Day drinking blessed wine and spirits distribution businesses with bittersweet sales through the roof + soaring supply challenges, while distributors serving retail and restaurant customers suffered the opposite problem. On either end of the spectrum, it was the same rude awakening – demand and supply chaos, almost overnight.

The supply chain trends and best demand planning practices in this post were pulled together right in the trenches of utter chaos. Today we wanted to post this data because it presents some teachable moments for any distribution business as you prepare for the next big shock to your supply chain operations.

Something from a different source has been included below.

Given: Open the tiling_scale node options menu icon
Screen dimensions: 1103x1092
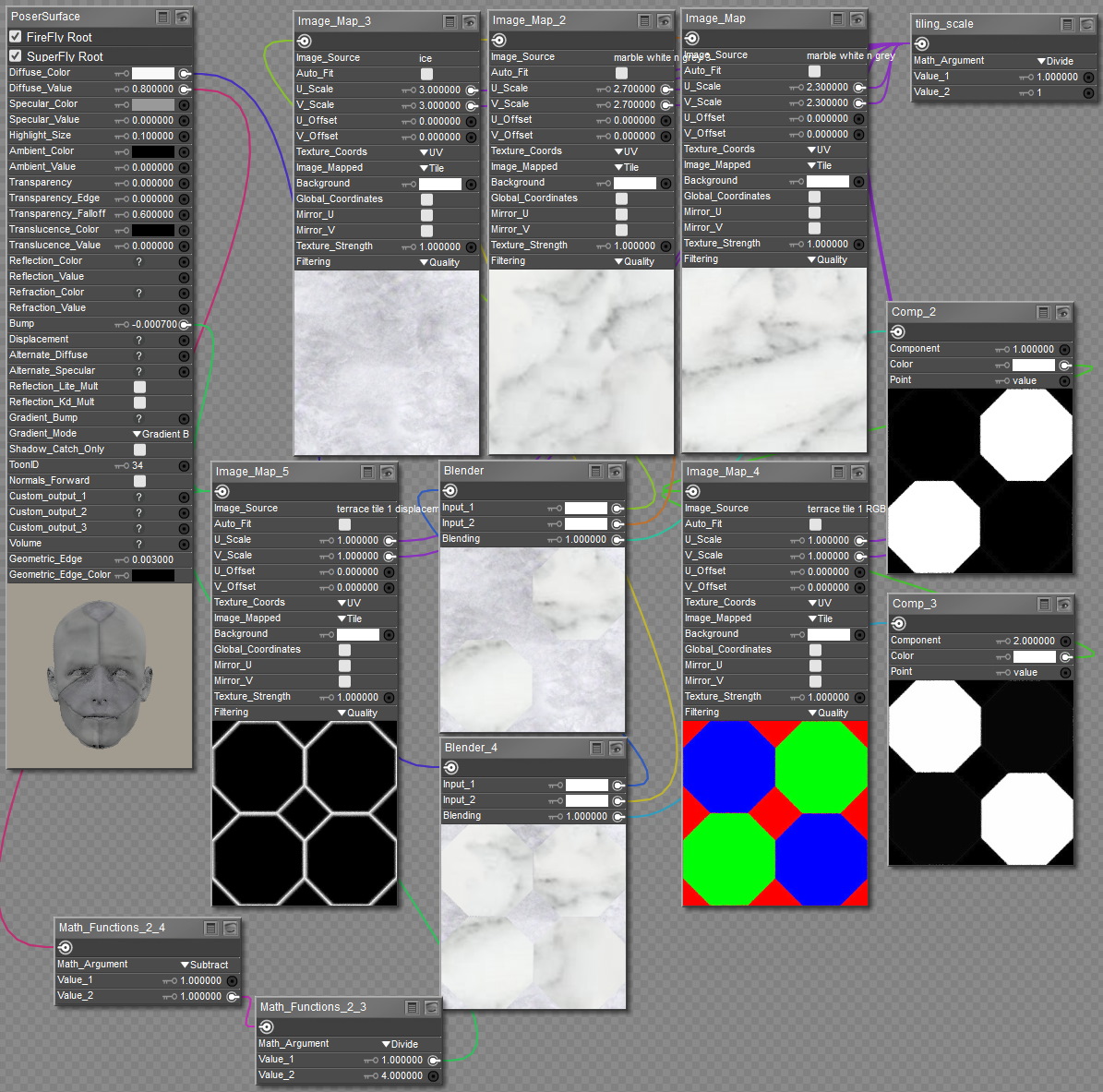Looking at the screenshot, I should click(x=1067, y=25).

Take a look at some of the best practices our wine and spirits customers, who represent 6 of the 10 largest Wine & Spirits Distributors, are leveraging to handle the past year’s inventory challenges. Then contact us to learn how our resilience-built wine and spirits supply chain planning solutions can cure your inventory hangovers:

Wine and Spirits Distribution Supply Chain Trends

  • The wine and spirits industry overall performance was up (Feb to March 2020) month-over-month from 84.0% to 85.1%
  • This compares to a drop from 83.4% down to 81.8% in our total customer base in North America, Europe and Asia-Pacific
  • Wine and Spirits is the only industry vertical with an overall improvement, compared to Durable Goods down 1.2%, Food and Beverage down 2.0%, Other down 2.5%, and worst performer Specialty Retail down 3.6%

CHALLENGE: Wild shifts in customer demand

  • On-premise to off-premise
  • Shift to ecommerce sales. Increased demand for subscription models like wine subscriptions from customers. Huge increase in demand for wine-of-the-month subscriptions at one customer that ships Direct to Consumer.
  • Shift in demand up or down long-term.  Example: high-end consumers don’t feel the economic impact, and will continue demand for high-end wine and spirits.  Low-end is then same, maybe even up, for cost-conscious consumers. The shift is “in the middle” where consumers are more cost-conscious and moving to lower-tier products at lower price points.
  • Evaluating scenarios for different unemployment levels, ranging from 4.5 million up to 22 million.
  • Seeing overall increase in demand, not from day-drinking unemployed, but more people falling back on comfort and less on healthy habits overall. More comfort foods, maybe an extra glass of wine or beer. Seeing the same at food and beverage distribution and retail customers.
  • “They’re buying chips, they’re buying more processed foods – things they could put in the microwave or the oven to heat up. Maybe people didn’t cook before. Maybe they went out all the time.”
  • Concerned about not only customer demand shifts during shelter-in-place period, but which customers will potential be lost long term, i.e., never reopen. For example, large chains that were in a difficult financial position to begin with and now not planning to reopen, or only open key locations.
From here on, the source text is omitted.